> _Short problem_
Render every line of the material below as a JSON list of strings, one string per line, omitting blank lines.
-- Start --
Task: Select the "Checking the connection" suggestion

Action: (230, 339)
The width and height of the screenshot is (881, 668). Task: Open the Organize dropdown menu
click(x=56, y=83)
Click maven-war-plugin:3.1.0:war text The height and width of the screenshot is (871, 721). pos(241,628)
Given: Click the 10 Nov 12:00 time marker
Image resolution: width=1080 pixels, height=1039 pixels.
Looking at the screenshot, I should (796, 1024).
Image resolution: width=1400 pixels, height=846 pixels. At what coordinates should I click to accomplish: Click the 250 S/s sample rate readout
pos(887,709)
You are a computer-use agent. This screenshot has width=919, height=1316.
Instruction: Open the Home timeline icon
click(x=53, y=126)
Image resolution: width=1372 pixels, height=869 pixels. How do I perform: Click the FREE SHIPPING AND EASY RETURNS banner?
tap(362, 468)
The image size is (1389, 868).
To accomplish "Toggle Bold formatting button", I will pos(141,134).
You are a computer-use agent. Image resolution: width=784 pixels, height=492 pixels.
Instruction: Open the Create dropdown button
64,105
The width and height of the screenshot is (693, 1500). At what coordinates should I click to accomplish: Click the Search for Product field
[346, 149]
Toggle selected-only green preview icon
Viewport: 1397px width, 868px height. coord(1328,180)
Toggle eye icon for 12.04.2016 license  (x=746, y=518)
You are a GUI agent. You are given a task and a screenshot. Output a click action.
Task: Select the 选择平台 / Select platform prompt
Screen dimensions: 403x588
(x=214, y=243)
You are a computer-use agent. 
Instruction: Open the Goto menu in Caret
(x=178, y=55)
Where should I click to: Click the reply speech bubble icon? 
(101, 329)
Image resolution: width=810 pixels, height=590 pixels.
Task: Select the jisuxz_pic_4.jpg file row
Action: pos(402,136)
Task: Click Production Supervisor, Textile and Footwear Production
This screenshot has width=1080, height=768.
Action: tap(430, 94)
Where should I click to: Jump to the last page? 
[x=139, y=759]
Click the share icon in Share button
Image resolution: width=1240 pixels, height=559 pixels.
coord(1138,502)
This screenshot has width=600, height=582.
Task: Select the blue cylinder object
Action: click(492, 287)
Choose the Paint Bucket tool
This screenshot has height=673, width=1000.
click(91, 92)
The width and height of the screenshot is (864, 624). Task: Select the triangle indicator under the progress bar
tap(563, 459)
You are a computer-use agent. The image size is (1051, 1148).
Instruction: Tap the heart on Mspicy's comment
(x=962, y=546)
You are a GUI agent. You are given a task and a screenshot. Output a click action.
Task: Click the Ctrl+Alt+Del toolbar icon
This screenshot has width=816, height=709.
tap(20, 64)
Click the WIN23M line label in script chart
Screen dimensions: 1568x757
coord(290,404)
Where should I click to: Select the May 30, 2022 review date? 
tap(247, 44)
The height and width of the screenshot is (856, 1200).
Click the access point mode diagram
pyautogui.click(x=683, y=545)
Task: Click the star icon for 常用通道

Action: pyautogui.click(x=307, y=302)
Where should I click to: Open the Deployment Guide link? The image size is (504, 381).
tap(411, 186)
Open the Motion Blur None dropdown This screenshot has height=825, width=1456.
-- End --
> _Problem solution_
[
  "Task: Select the \"Checking the connection\" suggestion",
  "Action: (230, 339)",
  "The width and height of the screenshot is (881, 668). Task: Open the Organize dropdown menu",
  "click(x=56, y=83)",
  "Click maven-war-plugin:3.1.0:war text The height and width of the screenshot is (871, 721). pos(241,628)",
  "Given: Click the 10 Nov 12:00 time marker",
  "Image resolution: width=1080 pixels, height=1039 pixels.",
  "Looking at the screenshot, I should (796, 1024).",
  "Image resolution: width=1400 pixels, height=846 pixels. At what coordinates should I click to accomplish: Click the 250 S/s sample rate readout",
  "pos(887,709)",
  "You are a computer-use agent. This screenshot has width=919, height=1316.",
  "Instruction: Open the Home timeline icon",
  "click(x=53, y=126)",
  "Image resolution: width=1372 pixels, height=869 pixels. How do I perform: Click the FREE SHIPPING AND EASY RETURNS banner?",
  "tap(362, 468)",
  "The image size is (1389, 868).",
  "To accomplish \"Toggle Bold formatting button\", I will pos(141,134).",
  "You are a computer-use agent. Image resolution: width=784 pixels, height=492 pixels.",
  "Instruction: Open the Create dropdown button",
  "64,105",
  "The width and height of the screenshot is (693, 1500). At what coordinates should I click to accomplish: Click the Search for Product field",
  "[346, 149]",
  "Toggle selected-only green preview icon",
  "Viewport: 1397px width, 868px height. coord(1328,180)",
  "Toggle eye icon for 12.04.2016 license  (x=746, y=518)",
  "You are a GUI agent. You are given a task and a screenshot. Output a click action.",
  "Task: Select the 选择平台 / Select platform prompt",
  "Screen dimensions: 403x588",
  "(x=214, y=243)",
  "You are a computer-use agent. ",
  "Instruction: Open the Goto menu in Caret",
  "(x=178, y=55)",
  "Where should I click to: Click the reply speech bubble icon? ",
  "(101, 329)",
  "Image resolution: width=810 pixels, height=590 pixels.",
  "Task: Select the jisuxz_pic_4.jpg file row",
  "Action: pos(402,136)",
  "Task: Click Production Supervisor, Textile and Footwear Production",
  "This screenshot has width=1080, height=768.",
  "Action: tap(430, 94)",
  "Where should I click to: Jump to the last page? ",
  "[x=139, y=759]",
  "Click the share icon in Share button",
  "Image resolution: width=1240 pixels, height=559 pixels.",
  "coord(1138,502)",
  "This screenshot has width=600, height=582.",
  "Task: Select the blue cylinder object",
  "Action: click(492, 287)",
  "Choose the Paint Bucket tool",
  "This screenshot has height=673, width=1000.",
  "click(91, 92)",
  "The width and height of the screenshot is (864, 624). Task: Select the triangle indicator under the progress bar",
  "tap(563, 459)",
  "You are a computer-use agent. The image size is (1051, 1148).",
  "Instruction: Tap the heart on Mspicy's comment",
  "(x=962, y=546)",
  "You are a GUI agent. You are given a task and a screenshot. Output a click action.",
  "Task: Click the Ctrl+Alt+Del toolbar icon",
  "This screenshot has width=816, height=709.",
  "tap(20, 64)",
  "Click the WIN23M line label in script chart",
  "Screen dimensions: 1568x757",
  "coord(290,404)",
  "Where should I click to: Select the May 30, 2022 review date? ",
  "tap(247, 44)",
  "The height and width of the screenshot is (856, 1200).",
  "Click the access point mode diagram",
  "pyautogui.click(x=683, y=545)",
  "Task: Click the star icon for 常用通道",
  "Action: pyautogui.click(x=307, y=302)",
  "Where should I click to: Open the Deployment Guide link? The image size is (504, 381).",
  "tap(411, 186)",
  "Open the Motion Blur None dropdown This screenshot has height=825, width=1456."
]